── PASSAGE

If the employer, while insurance is in force, knowingly refuses to meet
reasonable health and safety requirements designed to remove an imminent threat
of serious bodily harm;
C. If the
employer has an outstanding obligation for workers' compensation premium on
previous insurance about which there is no formal dispute;
D. If the employer, or its representative or
the producer knowingly makes a material misrepresentation on the application by
omission or otherwise, including any of the following: estimated annual
premium, estimated payroll, offers of workers' compensation insurance, nature
of business, name or ownership of business, previous insurance history, or
outstanding premium obligation of the employer.
3. Coverage may be bound under the ARM Plan,
in accordance with the following procedures:
A. The producer should forward the completed
application to the contract carrier or plan administrator with a certified,
cashier's, or producer check payable to the contract carrier or plan
administrator for the estimated annual or deposit premium as computed by the
producer, or determined by contacting the contract carrier or plan
administrator prior to submission of the application. The employer or its
representative shall also include with and as a part of the application a copy
of the employer's latest filed federal employer 941, 941E, 942 or 943 form or
equivalent federal- or state-required verifiable current payroll record, such
as an unemployment wage report. The application form, as approved by the
department, shall indicate the employer's agreement to authorize its current
carrier to release any safety and loss information to the contract carrier or
plan administrator. For all employers other than those formerly self-insured,
coverage will be bound at 12:01 a.m. on the first day following the postmark
time and date on the envelope in which the application is mailed, including the
estimated annual or deposit premium, or the expiration of existing coverage,
whichever is later. If there should be no postmark, coverage will be effective
12:01 a.m. of the date of receipt by the contract carrier or plan administrator
unless a later date is requested. Those applications hand delivered to the
contract carrier or plan administrator will be effective as of 12:01 a.m. the
date following receipt by the contract carrier or plan administrator unless a
later date is requested;
B. For
employers formerly self-insured, coverage will be bound at 12:01 a.m. not later
than sixty (60) days following the postmark time and date on the envelope in
which the application is mailed including the estimated annual or deposit
premium, or the expiration of existing coverage, whichever is later. If there
should be no postmark, coverage will be effective 12:01 a.m. not later than
sixty (60) days following the date of receipt by the contract carrier or plan
administrator unless a later date is requested. Those applications hand
delivered to the contract carrier or plan administrator will be effective 12:01
a.m. not later than sixty (60) days following the date of receipt by the
contract carrier or plan administrator, unless a later date is
requested;
C. If coverage is bound
pursuant to the above, the contract carrier or plan administrator shall issue a
binder with copies to the producer, the insured, and the Missouri Division of
Workers' Compensation.

────
── DATA SECTION

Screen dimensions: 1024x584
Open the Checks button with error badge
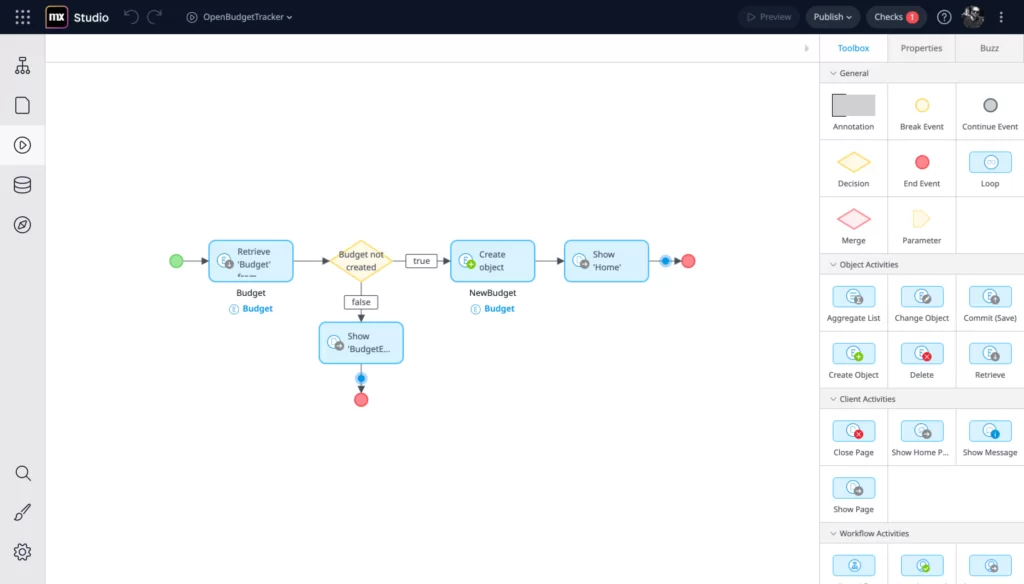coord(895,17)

────

Please repeat the workers' compensation passage between "If the employer, while" and "of the employer.", inclusive, swapping "producer" for "agent". Rely only on the workers' compensation passage.

◆ WRITTEN ANSWER
If the employer, while insurance is in force, knowingly refuses to meet
reasonable health and safety requirements designed to remove an imminent threat
of serious bodily harm;
C. If the
employer has an outstanding obligation for workers' compensation premium on
previous insurance about which there is no formal dispute;
D. If the employer, or its representative or
the agent knowingly makes a material misrepresentation on the application by
omission or otherwise, including any of the following: estimated annual
premium, estimated payroll, offers of workers' compensation insurance, nature
of business, name or ownership of business, previous insurance history, or
outstanding premium obligation of the employer.